Yeah, that was my thought too.

To minimize multiplications:

REM CALCULATE Y=CUBEROOT(X) K=2 FOR I=1 TO 4 Y=X FOR J=1 TO K Y=SQRT(Y) NEXT J X=X*Y K=K*2 NEXT I Y=SQRT(X) Y=SQRT(Y) PRINT Y STOP

<http://www-rohan.sdsu.edu/~jmahaffy/courses/f00/ math122/lectures/newt...

Another page that uses Newton's method to do a cube root is:
http://mathforum.org/dr.math/problems/ walters.4.4.97.html

It does not give any of the theory behind the method like the other page.

Well you can take logs using a square root calculator so there is the lead. The log is:

Enter number eg 1000 press sqrt 10 times That takes the 1024th root => 1.006768659 record this number (pen or mem) compute inverse of number => 0.993276847 subtract this result from stored number => 0.013491812 multiply by 512 => 6.90780767

and that is the natural log of the original number

Note real answer => 6.907755279

Right now your cube root requires taking one third of the log

=> 2.302602557 and then antilogging that. This is a bit tricky.

first compute 1/512 of that => 0.004497271

and compute the value a such that

a = (No +sqrt(No^2+4))/2 => 1.002251163

and take this to the 1024th power ( by multimultiplication of course) ie if one squares it and squares the result etc 10 times 2^10=1024

All this gives => 10.00015523

Now if you think I made that up then check out the algorithm in Abramowitz and Stegun. I forget where it is but it is there.

The log algorithm is

Ln(A) = 512*(A^1/1024 - 1/(A^1024)).

All the rest is easy.

Note also that you can use different powers eg

Ln(A) = 256*(A^1/512 - 1/(A^512)) etc.

Aint maths such a sweet number!!!

Well, if it has only the square root key, you can only get the n-th root, where n is a power of 2.

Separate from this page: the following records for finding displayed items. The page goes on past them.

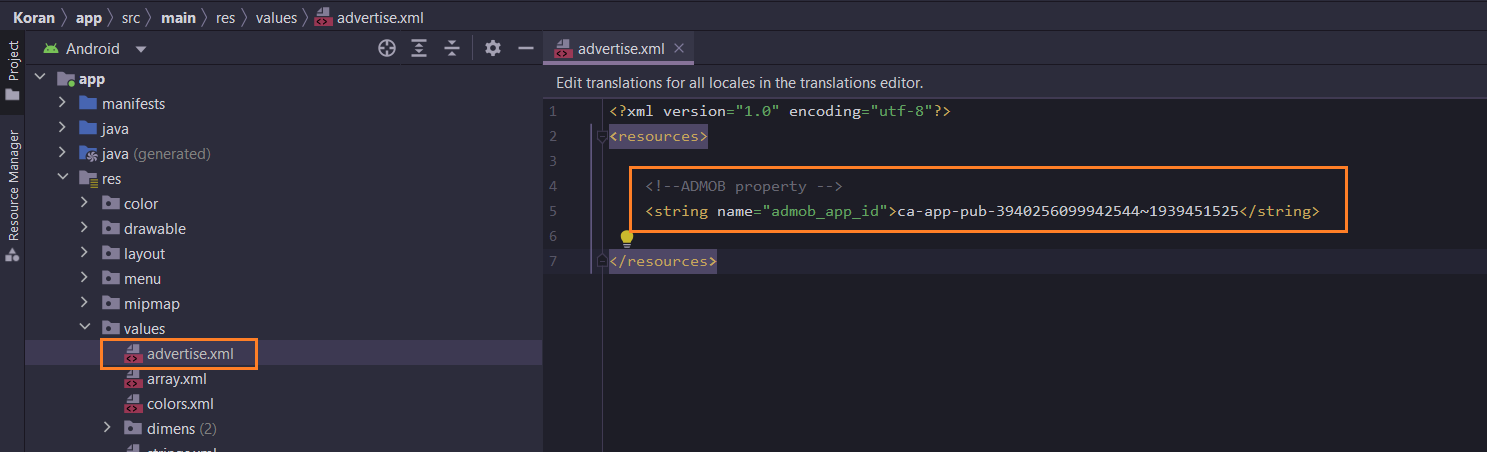
Task: Select array.xml file in values folder
Action: pos(176,379)
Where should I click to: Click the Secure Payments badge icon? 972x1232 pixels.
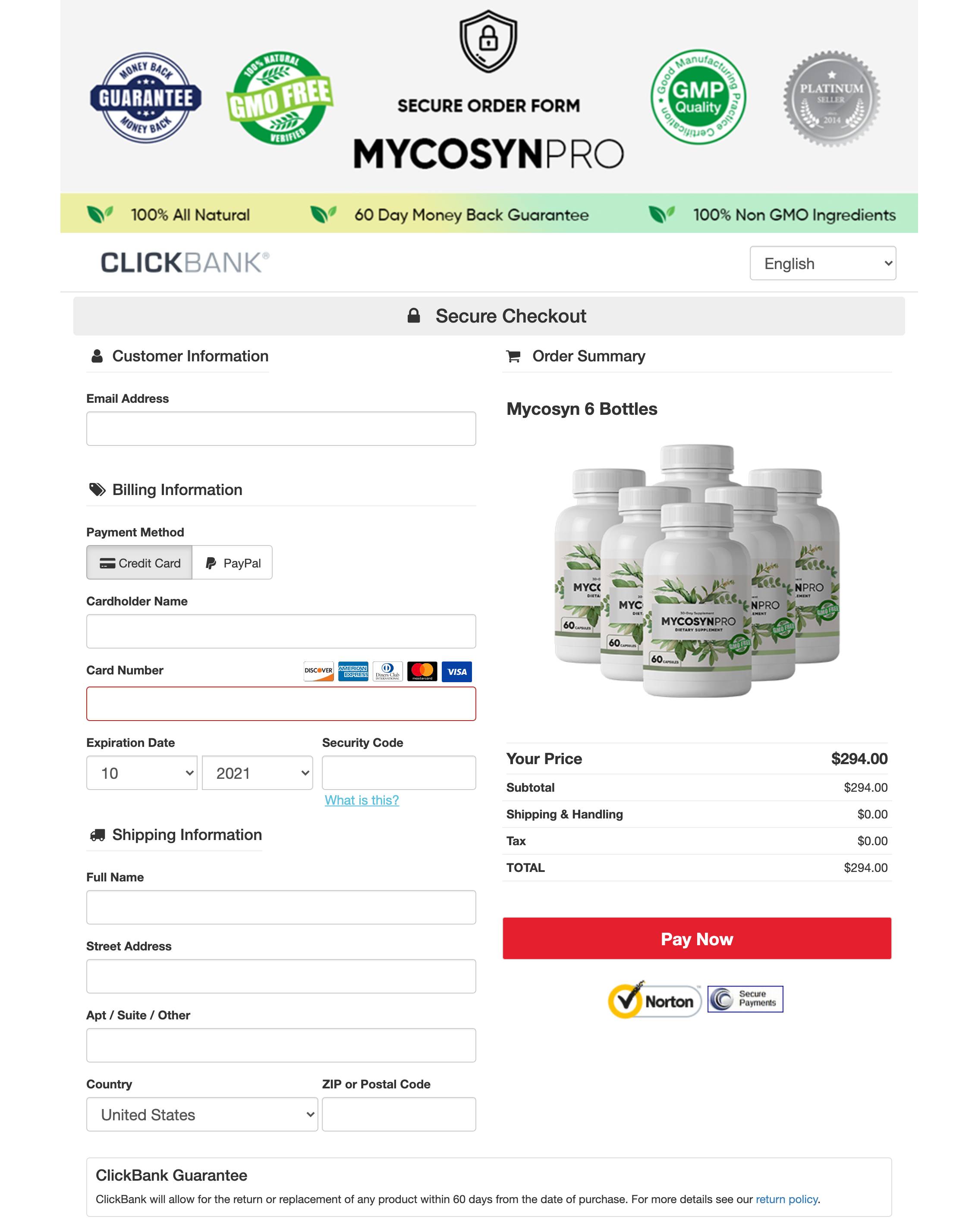pos(745,998)
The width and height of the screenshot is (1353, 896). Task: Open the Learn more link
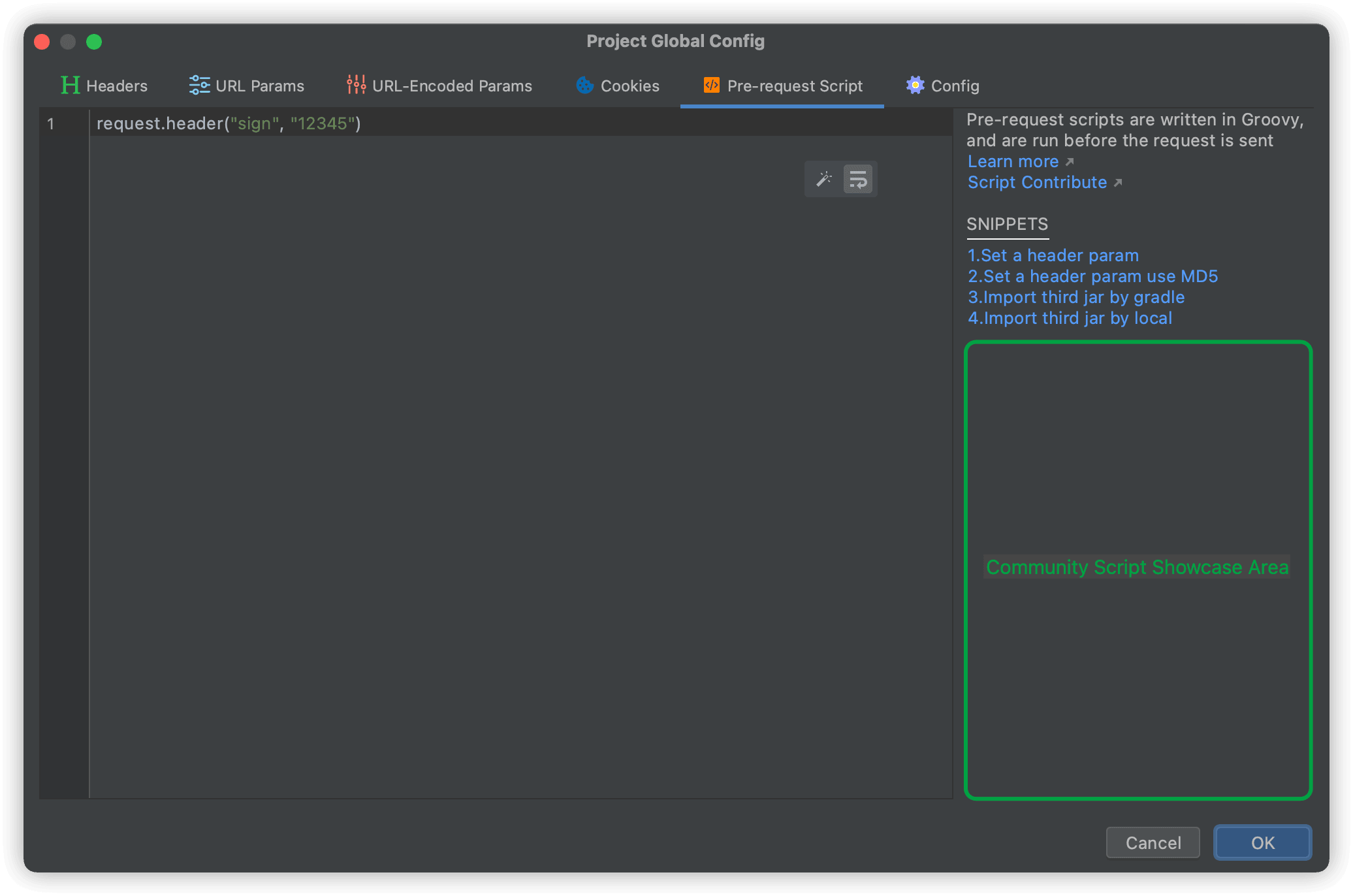pos(1013,162)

Also it will be hard to get the number into the calculator.

Yes , assuming the calculator also has a division key. Here is the algorithm :

Let N be the argument , so N = a*a*a Let x be an approximation to a

Now compute

x1 = SQRT( N/x)

Then x1 will be a better approximation to a than x was.

Example :

Let a = 4 thus N=64 Let x = 5

Then x1 = SQRT(64/5) = SQRT(12.8) = 3.58

and the sequence of approximations is 5 , 3.58 , 4.23 , 3.89 , 4.06 , 3.97 , 4.015 , 3.9925 , 4.0038 , ..... which is clearly converging on the cube root 4.

Yes! That was great! Thanks for all answers!